== EXCERPT PROVIDED
Solve for a, b, c, d?

a + b = (c + d) / 2

a + c = 2b + 2d

a + d = 1.5b + 1.5c

1 Answer
Feb 2, 2018

#(a, b, c, d) = (9lambda, lambda, 11lambda, 9lambda)#

Explanation:

Multiplying the first and third equations by #2# and rearranging slightly, we have:

#{ (2a+2b-c-d = 0), (a-2b+c-2d=0), (2a-3b-3c+2d=0) :}#

Adding the first two equations, we get:

#3a-3d=0#

Hence:

#a = d#

Substituting #a# for #d# in the first and third equations, we get:

#{ (a+2b-c=0), (4a-3b-3c=0) :}#

Mutiplying the first equation by #3# we get:

#{ (3a+6b-3c=0), (4a-3b-3c=0) :}#

Subtracting the first of these from the second, we get:

#a-9b=0#

Hence:

#a = 9b#

From a previous equation we have:

#c = a+2b = 9b+2b = 11b#

Writing #b = lambda#, we find there are infinitely many solutions all taking the form:

#(a, b, c, d) = (9lambda, lambda, 11lambda, 9lambda)#
====
== EXERCISE DATA
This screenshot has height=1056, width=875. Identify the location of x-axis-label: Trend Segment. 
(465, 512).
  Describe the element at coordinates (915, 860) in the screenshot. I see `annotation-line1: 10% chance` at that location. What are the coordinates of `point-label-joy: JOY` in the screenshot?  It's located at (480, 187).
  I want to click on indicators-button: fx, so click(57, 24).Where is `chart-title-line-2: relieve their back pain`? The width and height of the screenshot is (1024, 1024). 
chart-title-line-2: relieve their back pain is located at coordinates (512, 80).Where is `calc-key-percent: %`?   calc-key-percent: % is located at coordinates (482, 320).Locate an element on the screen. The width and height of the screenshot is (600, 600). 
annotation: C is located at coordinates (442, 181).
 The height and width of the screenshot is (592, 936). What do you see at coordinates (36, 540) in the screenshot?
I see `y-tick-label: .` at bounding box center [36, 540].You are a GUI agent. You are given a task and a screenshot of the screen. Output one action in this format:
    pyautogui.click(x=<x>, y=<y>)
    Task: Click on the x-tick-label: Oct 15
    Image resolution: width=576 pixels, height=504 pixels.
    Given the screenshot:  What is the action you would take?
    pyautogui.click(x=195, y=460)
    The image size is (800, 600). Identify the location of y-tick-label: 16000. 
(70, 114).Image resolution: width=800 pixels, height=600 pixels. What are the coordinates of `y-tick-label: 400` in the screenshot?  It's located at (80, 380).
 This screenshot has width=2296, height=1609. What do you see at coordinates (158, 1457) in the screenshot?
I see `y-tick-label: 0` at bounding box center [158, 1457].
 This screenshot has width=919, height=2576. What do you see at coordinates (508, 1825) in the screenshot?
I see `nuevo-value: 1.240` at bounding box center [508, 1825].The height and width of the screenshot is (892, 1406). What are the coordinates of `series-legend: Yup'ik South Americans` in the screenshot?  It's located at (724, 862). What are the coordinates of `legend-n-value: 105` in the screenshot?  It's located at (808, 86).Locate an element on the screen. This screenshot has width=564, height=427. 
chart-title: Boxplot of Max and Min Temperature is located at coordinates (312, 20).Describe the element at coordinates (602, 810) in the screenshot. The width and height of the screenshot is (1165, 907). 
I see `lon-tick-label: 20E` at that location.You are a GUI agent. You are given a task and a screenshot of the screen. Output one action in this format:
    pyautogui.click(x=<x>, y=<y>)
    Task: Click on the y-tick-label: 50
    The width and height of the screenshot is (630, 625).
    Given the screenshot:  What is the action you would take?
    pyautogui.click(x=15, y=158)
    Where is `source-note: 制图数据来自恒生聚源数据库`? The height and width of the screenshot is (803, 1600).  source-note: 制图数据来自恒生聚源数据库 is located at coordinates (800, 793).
====
__PROBLEM TO SOLVE__:
Answer these about the worked solution for a, b, c, d:
(a) What equation results from adding the first two rearranged equations?
(b) What does a equal in terms of b?
(c) How many solutions does the system have?

__RESULT__:
(a) 3a − 3d = 0
(b) a = 9b
(c) Infinitely many.